According to UConn Health experts, removing aged, defective cells from human fat reduces diabetic symptoms. The breakthrough could pave the way for novel treatments for Type 2 diabetes and other metabolic illnesses.
Your body’s cells are constantly renewing themselves, with older cells aging and dying while new ones are formed. But, every now and then, that process goes astray. Damaged cells can sometimes be found. They are known as senescent cells because they linger and have a negative impact on the cells around them. Their negative influence alters how nearby cells manage glucose or proteins, resulting in metabolic issues.
Researchers from UConn Health and the Mayo Clinic discovered that removing senescent cells from adipose tissue reduces insulin resistance in obese rats. Importantly, eliminating these senescent cells from human adipose tissue, which have high activity in the levels of a gene called p21, reduces insulin resistance when transplanted into mice. These findings establish the groundwork for using senescent cells as a potential therapeutic to treat insulin resistance and slow the progression of type 2 diabetes.
We investigated the effectiveness of a combination of investigational medicines, dasatinib and quercetin.
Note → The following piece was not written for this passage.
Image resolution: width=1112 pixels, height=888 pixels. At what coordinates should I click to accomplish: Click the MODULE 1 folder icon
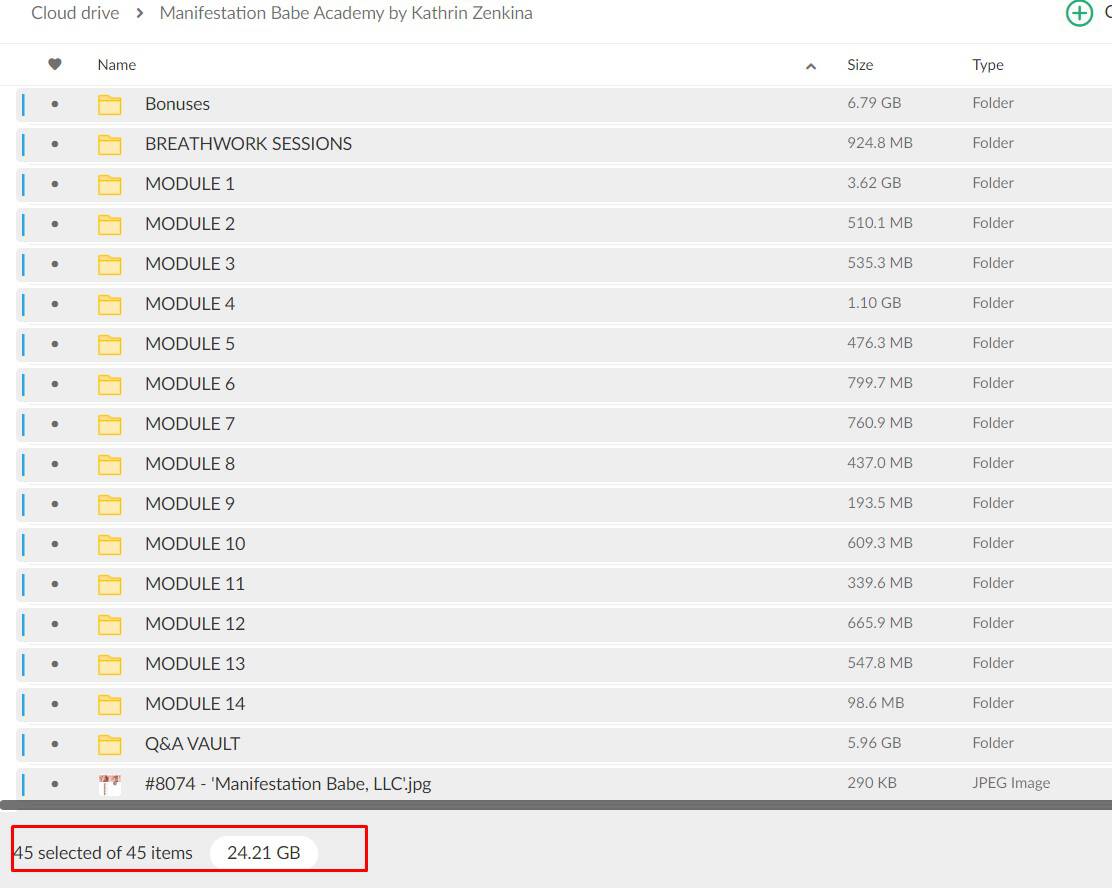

Dasatinib and quercetin have previously been found to increase longevity and improve health in elderly mice.Ming Xu
Diabetes type 2 is the most common metabolic condition in the United States. According to the Centers for Disease Control and Prevention, it affects around 34 million people, or one out of every ten Americans (CDC). The majority of diabetics have insulin resistance, which is linked to obesity, a lack of exercise, and a poor diet. However, it also has a lot to do with senescent cells in people’s body fat, according to new research by Ming Xu and colleagues at UConn Health School of Medicine. And removing those senescent cells appears to reduce diabetic behavior in obese mice, the researchers report in Cell Metabolism.
Ming Xu, assistant professor at the UConn Center on Aging and the Department of Genetics and Genome Sciences at UConn Health, led the study, with substantial contributions from UConn Health researchers Lichao Wang and Binsheng Wang. According to the researchers, alleviating the harmful effects of fat on metabolism was a remarkable result. If therapy worked that well in humans, it would be a game-changer for diabetes treatment.
Xu and colleagues investigated the effectiveness of a combination of investigational medicines, dasatinib, and quercetin. Dasatinib and quercetin have previously been found to increase longevity and improve health in elderly mice. They discovered that these medicines can kill senescent cells from human fat tissue cultures in their investigation. Individuals with obesity who were known to have metabolic issues gave the tissue. Without therapy, human fat tissues caused metabolic difficulties in immune-compromised mice. The negative effects of adipose tissue were nearly completely eradicated after therapy with dasatinib and quercetin.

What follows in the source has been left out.